### TASK DESCRIPTION
For this exercise, copy out each line of the material below that includes "indicator".

### DATA
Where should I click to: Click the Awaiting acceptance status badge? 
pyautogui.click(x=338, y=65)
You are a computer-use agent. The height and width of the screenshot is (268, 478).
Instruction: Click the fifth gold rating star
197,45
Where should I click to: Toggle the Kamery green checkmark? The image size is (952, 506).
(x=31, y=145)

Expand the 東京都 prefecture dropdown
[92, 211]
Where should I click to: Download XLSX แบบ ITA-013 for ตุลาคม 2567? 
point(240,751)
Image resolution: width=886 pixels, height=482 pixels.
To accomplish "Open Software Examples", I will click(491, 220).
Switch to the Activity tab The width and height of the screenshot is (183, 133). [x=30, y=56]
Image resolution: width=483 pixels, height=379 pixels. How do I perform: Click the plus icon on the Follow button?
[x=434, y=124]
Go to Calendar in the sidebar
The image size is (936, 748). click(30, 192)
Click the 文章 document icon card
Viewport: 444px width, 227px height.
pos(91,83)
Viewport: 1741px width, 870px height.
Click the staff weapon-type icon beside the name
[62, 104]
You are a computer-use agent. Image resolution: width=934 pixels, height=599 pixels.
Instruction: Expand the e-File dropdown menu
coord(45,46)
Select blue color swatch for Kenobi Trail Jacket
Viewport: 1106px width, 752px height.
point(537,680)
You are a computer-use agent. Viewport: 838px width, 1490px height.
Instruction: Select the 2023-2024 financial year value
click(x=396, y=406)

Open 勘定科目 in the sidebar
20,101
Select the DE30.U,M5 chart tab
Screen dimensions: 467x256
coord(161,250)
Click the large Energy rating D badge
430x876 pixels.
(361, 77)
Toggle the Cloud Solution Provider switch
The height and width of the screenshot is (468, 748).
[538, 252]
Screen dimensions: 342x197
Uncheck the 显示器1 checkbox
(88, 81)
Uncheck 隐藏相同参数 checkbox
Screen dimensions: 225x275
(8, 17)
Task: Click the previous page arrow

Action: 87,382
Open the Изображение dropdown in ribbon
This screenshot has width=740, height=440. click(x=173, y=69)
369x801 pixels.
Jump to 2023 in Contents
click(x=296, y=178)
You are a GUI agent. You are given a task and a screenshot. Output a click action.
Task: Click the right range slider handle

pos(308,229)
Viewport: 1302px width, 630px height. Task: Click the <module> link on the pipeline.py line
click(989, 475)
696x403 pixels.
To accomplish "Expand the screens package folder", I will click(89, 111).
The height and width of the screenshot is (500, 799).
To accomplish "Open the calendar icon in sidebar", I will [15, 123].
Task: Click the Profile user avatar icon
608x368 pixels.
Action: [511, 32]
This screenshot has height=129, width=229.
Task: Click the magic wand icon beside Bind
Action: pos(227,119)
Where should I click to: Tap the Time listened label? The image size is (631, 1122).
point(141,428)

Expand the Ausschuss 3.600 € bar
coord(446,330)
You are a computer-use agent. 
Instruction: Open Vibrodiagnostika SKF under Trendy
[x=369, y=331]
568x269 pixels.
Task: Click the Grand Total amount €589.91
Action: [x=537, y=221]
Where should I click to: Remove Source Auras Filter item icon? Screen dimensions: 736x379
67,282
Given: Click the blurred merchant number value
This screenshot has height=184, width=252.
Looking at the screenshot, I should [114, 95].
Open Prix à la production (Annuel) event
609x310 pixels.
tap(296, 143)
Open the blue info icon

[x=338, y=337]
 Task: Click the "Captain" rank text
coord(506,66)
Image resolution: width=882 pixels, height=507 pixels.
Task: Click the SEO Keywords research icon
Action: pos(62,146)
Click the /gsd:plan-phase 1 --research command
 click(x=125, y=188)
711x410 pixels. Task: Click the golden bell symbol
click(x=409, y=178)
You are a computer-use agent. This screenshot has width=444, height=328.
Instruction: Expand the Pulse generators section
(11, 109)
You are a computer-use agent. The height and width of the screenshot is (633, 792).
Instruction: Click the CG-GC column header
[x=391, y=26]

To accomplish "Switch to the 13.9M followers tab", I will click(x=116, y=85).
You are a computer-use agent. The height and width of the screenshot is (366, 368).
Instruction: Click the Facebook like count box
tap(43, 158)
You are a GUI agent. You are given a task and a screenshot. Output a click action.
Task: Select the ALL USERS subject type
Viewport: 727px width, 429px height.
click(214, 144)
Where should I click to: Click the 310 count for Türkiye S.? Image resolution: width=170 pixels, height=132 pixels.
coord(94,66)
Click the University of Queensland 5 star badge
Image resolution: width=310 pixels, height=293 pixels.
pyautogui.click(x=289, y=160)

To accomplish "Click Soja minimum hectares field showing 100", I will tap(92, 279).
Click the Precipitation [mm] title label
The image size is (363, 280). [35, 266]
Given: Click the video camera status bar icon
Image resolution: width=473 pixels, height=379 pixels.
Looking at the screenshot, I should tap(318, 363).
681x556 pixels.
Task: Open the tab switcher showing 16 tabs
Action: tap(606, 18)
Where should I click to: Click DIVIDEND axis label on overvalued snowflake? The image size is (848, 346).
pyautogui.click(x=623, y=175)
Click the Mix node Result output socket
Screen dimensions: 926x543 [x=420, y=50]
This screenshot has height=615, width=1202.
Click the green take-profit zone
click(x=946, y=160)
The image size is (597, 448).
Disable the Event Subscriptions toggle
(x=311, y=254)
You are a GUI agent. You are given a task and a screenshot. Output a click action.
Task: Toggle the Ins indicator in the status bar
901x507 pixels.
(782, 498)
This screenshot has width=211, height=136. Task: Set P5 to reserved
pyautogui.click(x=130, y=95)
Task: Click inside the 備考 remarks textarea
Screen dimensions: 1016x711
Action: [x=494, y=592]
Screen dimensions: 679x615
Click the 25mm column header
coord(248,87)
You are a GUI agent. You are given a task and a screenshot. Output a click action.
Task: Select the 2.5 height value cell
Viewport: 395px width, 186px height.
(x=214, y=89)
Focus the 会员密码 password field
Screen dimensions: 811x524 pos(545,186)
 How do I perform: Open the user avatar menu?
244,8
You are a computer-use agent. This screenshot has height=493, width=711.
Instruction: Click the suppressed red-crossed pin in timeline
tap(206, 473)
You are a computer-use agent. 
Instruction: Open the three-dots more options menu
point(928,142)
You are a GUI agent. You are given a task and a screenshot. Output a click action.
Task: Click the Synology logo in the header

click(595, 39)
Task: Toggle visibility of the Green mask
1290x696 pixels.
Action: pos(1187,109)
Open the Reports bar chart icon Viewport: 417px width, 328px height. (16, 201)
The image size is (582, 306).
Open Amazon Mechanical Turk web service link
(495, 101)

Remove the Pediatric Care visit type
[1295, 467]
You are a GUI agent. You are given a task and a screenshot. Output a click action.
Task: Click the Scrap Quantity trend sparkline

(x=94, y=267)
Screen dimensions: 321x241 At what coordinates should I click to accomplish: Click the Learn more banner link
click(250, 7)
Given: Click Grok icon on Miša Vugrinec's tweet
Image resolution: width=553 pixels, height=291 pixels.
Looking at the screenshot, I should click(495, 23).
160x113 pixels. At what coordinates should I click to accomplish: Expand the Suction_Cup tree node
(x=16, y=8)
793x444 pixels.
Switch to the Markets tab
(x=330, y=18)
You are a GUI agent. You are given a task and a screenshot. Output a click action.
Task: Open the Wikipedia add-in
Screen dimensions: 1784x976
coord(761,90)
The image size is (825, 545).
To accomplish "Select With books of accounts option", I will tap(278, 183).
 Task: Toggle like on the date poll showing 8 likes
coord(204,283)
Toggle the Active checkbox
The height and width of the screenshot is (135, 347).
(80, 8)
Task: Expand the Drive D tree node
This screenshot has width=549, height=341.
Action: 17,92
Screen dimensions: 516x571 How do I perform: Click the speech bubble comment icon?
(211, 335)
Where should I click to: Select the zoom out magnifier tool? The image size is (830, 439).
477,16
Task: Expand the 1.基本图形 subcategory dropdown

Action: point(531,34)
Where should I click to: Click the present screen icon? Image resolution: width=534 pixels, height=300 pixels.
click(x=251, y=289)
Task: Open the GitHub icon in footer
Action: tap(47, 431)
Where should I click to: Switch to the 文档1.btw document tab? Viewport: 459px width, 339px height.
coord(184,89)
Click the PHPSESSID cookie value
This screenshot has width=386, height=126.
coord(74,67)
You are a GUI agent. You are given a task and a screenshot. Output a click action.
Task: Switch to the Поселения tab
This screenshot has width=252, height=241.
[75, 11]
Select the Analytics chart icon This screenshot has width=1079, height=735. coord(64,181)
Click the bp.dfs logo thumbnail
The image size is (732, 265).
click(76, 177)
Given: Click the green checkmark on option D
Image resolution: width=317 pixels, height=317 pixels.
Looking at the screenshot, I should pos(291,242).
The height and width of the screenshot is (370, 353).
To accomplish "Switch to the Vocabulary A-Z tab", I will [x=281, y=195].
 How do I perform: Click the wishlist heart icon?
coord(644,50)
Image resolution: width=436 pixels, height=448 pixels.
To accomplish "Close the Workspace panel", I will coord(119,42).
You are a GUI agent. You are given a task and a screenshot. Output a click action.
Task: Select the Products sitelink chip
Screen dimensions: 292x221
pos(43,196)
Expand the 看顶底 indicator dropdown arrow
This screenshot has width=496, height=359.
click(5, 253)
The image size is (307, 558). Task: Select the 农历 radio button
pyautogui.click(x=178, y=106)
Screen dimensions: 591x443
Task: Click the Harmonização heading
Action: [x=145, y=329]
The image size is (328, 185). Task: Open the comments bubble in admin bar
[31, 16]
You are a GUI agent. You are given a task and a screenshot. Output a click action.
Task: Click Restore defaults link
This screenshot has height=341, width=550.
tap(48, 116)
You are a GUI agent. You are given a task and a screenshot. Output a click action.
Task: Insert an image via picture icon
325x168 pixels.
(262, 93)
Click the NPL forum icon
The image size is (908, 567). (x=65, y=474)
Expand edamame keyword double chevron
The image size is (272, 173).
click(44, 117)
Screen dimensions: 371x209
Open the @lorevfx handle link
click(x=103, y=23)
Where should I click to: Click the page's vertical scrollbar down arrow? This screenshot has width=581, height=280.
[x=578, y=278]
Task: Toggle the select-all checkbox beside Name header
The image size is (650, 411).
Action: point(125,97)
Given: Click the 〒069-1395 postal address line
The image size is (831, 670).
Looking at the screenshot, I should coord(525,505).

### ANSWER
Task: Toggle the Ins indicator in the status bar
Expand the 看顶底 indicator dropdown arrow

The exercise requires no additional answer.